In the oral arguments just heard in 303 Creative, the Supreme Court’s conservative majority seemed prepared to rule that a designer has a First Amendment right to refuse to create websites celebrating same-sex weddings based on her Christian faith despite a state law that forbids discrimination on the basis of sexual orientation. But several justices leaning in that direction also appeared to be searching for limiting principles so as not to unintentionally upend all sorts of anti-discrimination laws.

The justices seemed to be creating new ground legally separating racists from those who oppose gay marriage. Justice Ketanji Brown Jackson brought up a hypothetical mall Santa, wondering whether a photographer who wanted to create the aesthetic of the movie It’s a Wonderful Life might be able to exclude black children. Alito countered by conjuring up a black Santa at the other end of the mall who wanted to be free to refuse a photograph to a child wearing a Ku Klux Klan outfit.

The difference between a service (a sandwich at a lunch counter) and art (words expressing joy over a same-sex union) came up repeatedly. A thread throughout the arguments was whether the refusal to provide wedding-related services for a same-sex couple could be compared to the same treatment of interracial couples. The lawyer for 303 Creative said it could not and pointed out that in its decision finding a constitutional right to marriage for gay couples, the Court noted that respect was due to those who disagreed with same-sex marriage as a matter of religious belief. No such call for respect exists for those who oppose interracial marriage.

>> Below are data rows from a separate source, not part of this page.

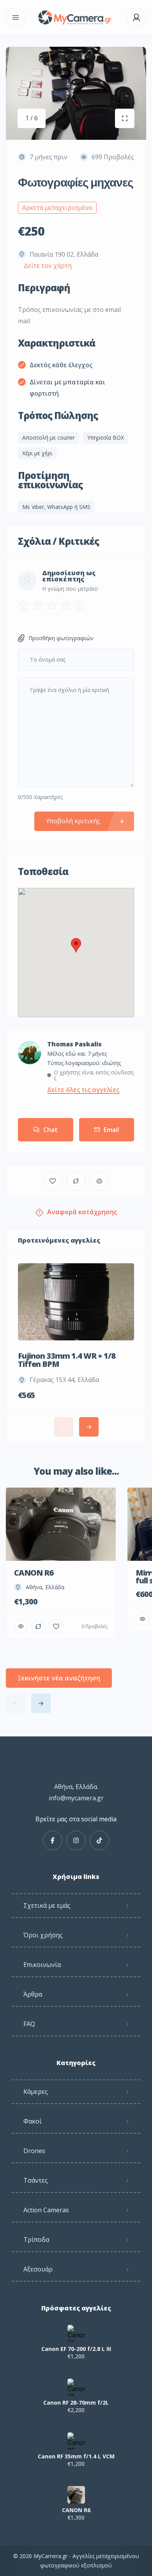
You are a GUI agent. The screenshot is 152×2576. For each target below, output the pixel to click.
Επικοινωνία (42, 1964)
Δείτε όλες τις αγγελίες (83, 1089)
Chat (50, 1129)
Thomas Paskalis (74, 1044)
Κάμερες (35, 2091)
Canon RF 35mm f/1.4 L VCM (76, 2456)
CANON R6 (76, 2510)
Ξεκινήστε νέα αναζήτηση (59, 1678)
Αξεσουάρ (38, 2269)
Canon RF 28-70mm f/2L (76, 2402)
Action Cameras (46, 2210)
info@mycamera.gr (76, 1798)
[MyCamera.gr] (76, 17)
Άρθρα (32, 1994)
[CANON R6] (76, 2495)
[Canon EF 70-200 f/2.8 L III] (76, 2333)
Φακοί (32, 2121)
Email (111, 1129)
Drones (34, 2150)
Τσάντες (35, 2180)
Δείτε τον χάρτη (48, 265)
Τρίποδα (36, 2239)
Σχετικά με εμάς (47, 1905)
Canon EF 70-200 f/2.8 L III (76, 2349)
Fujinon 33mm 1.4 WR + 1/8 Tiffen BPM (66, 1360)
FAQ (29, 2024)
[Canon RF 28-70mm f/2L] (76, 2387)
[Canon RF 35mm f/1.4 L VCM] (76, 2441)
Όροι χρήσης (43, 1935)
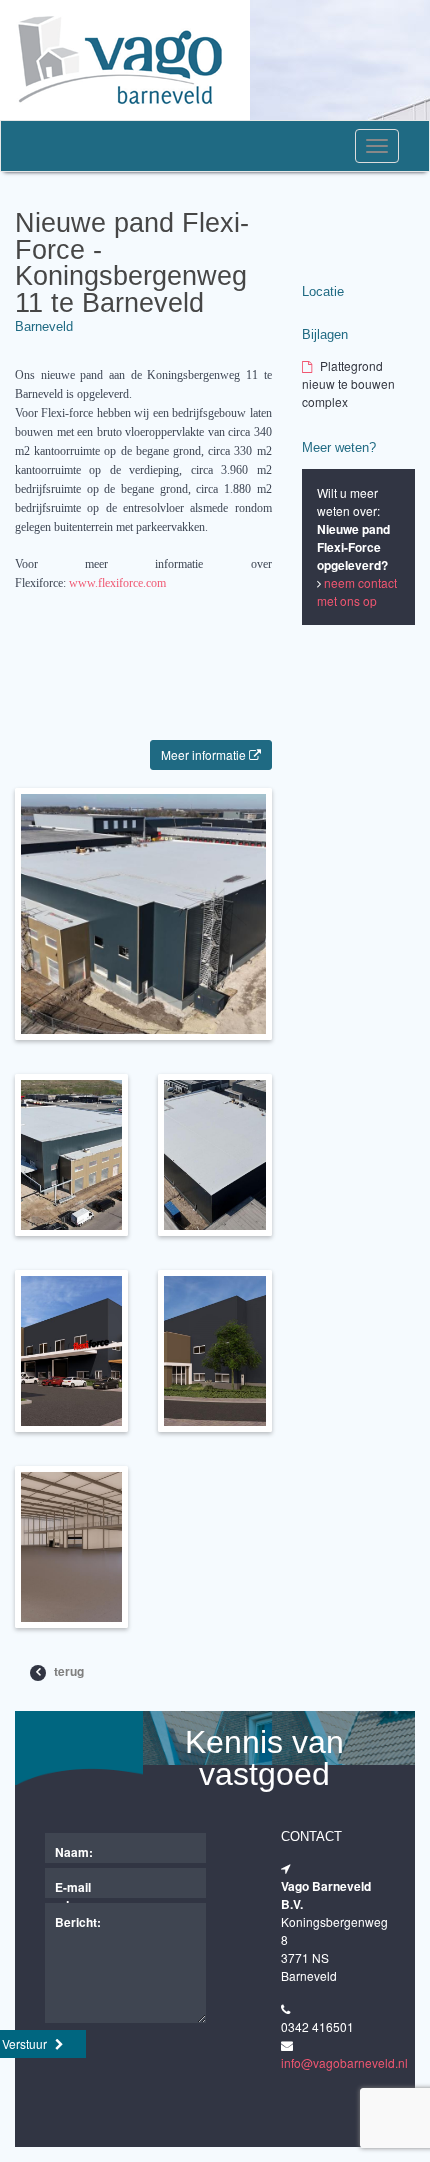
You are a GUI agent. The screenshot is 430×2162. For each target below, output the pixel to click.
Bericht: (78, 1922)
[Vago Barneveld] (125, 60)
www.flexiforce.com (117, 583)
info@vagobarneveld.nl (344, 2062)
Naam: (74, 1852)
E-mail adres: (73, 1888)
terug (67, 1671)
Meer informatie (205, 754)
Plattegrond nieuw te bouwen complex (348, 383)
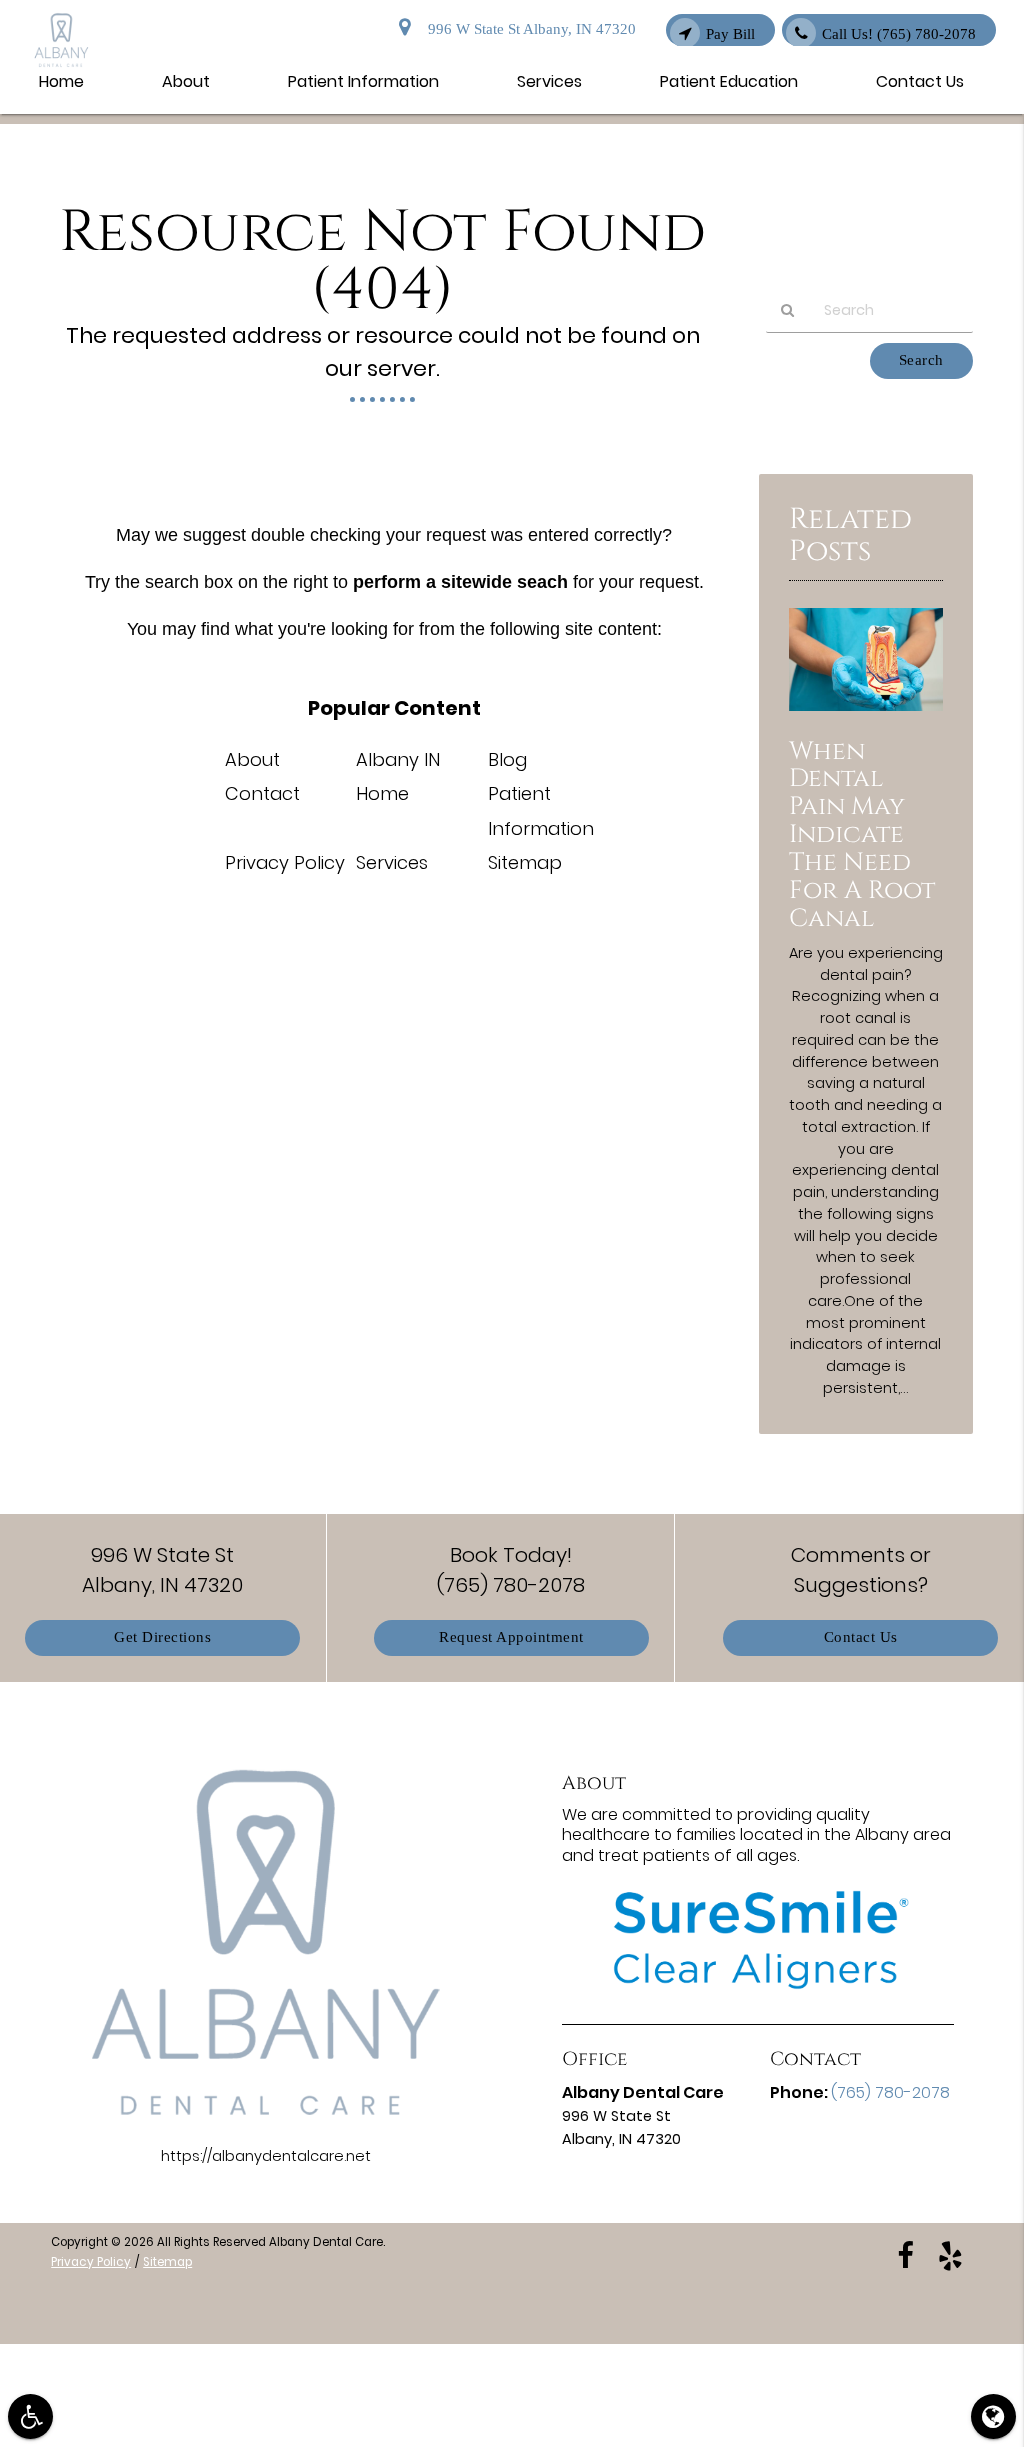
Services (392, 862)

The arguments explored the difference between businesses engaged in expression and ones simply selling goods; the difference between a client’s message and that of the designer; the difference between discrimination against gay couples and compelling the creation of messages supporting same-sex marriage; and the difference between discrimination based on race and that based on sexual orientation. Whereas the earlier Masterpiece Cakeshop case failed to yield a definitive ruling, this one is expected to settle the question of whether businesses open to the public and engaged in expression can refuse to provide services to potential customers based on their religious or other convictions.

What it all means: if the Court acts as it has signaled it will, in favor of 303 Creative, then this will free conservative creative people to work within their fields without having to express beliefs, such as acceptance of same-sex marriage, contrary to their conscience. Though the Court will also preserve anti-discrimination laws, hard won, to ensure we do not slip backwards to a time of segregated lunch counters and the like.